A idéia de reunir um elenco fantástico com Amy Adams, Julianne Moore, Gary Oldman, Jennifer Jason Leigh, Anthony Mackie e Brian Tyree Henry sob a batuta de Joe Wright de “Orgulho e Preconceito” e “Desejo e Reparação” era muito bem aguardada gerando grande ansiedade, mas a obra decepciona por completo, com exceção da cena do curto encontro entre os personagens de Adams e Moore que nos apresenta um vislumbre do que poderia ter sido e não foi.

O início do filme com referências explícitas a Hitchcock, com imagens do filme “Janela Indiscreta” passando na TV de Anna (Amy Adams) já gera uma certa desconfiança no espectador, afinal existem formas bem mais elaboradas de referenciar o mestre, já diria Brian De Palma.

Anna é um psicanalista infantil solitária que sofre de agorafobia. Ela mora com seu gato Punch, a  tia dos gatos, foi abandonada pelo marido que conseguiu obter a guarda da filha, somente essa idéia já gera uma desconfiança do público e da sua vizinha Jane (Julianne Moore) que acabou de se mudar para casa do outro lado da rua, com seu marido Alistair (Gary Oldman) e filho Ethan (Fred Hechinger).

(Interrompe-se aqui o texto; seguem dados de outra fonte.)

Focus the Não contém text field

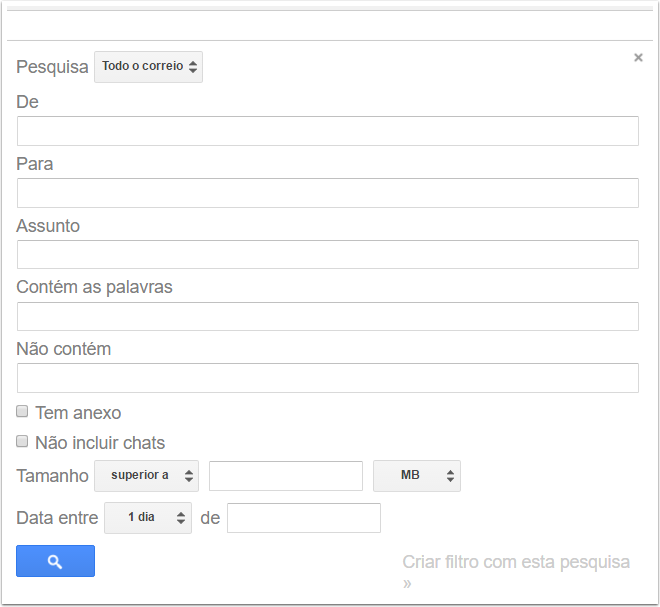coord(327,378)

As duas se encontram em cena uma única vez em um diálogo cheio de lacunas e interações enigmáticas, onde impera a sensação de que algo está fora do lugar. A ocorrência real deste encontro norteia todo o filme, no entanto, o clima de tensão desse encontro se dilui e se perde no decorrer das cenas até não sobrar absolutamente nada. 

A câmera fluida do diretor e a direção de arte soberba associada a bela fotografia transformam o apartamento de Anna em um universo a parte, onde assim como a protagonista, os espectadores ficam enclausurados durante quase todo o filme. No entanto, algumas decisões do roteiro e reviravoltas infelizes fazem com que o público nunca embarque na história, talvez por demonstrar exaustivamente os problemas de Anna com medicamentos e bebidas ou por simplesmente as reviravoltas serem estapafúrdias. Anna já se apresenta como uma personagem de percepção não confiável desde as primeiras cenas, por isso os plot twists perdem a força.

Grandes atores são reduzidos a papeis ínfimos quase que figurantes e quando aparecem em tela, quase não tem o que fazer diante do roteiro pobre e cheio de clichês. A produção foi submetida a uma série de refilmagens após reações negativas em exibições teste. Nesse afã de agradar o público, a inserção de novas cenas pode ter comprometido o projeto original, pois me recuso a acreditar que uma equipe tão cheia de potencial possa ter realizado um filme tão descartável.

O que fica é a sensação de que “Janela Indiscreta” continua um clássico e que “Dublê de Corpo” é um fantástico exemplo de homenagem ao mestre Hitchcock. O prazer de observar a vida alheia nunca será perdido, mesmo por que a nossa pequena janela para o mundo, a TV está inundada de notícias trágicas e filmes rasos e pobres. Tanto que a maioria de nós prefere olhar para fora da janela, mesmo por que assim como Anna, estamos impedidos de sair de casa por motivos outros. Talvez justamente para não ficarmos tão intoxicados e alucinados como a protagonista do filme e pularmos da janela. Estamos à beira da janela não por cobiçarmos a vida do outro ou por querermos nos entreter às custas deste; mas apenas observando o mundo, inspirando novos ares e almejando um amanhã melhor.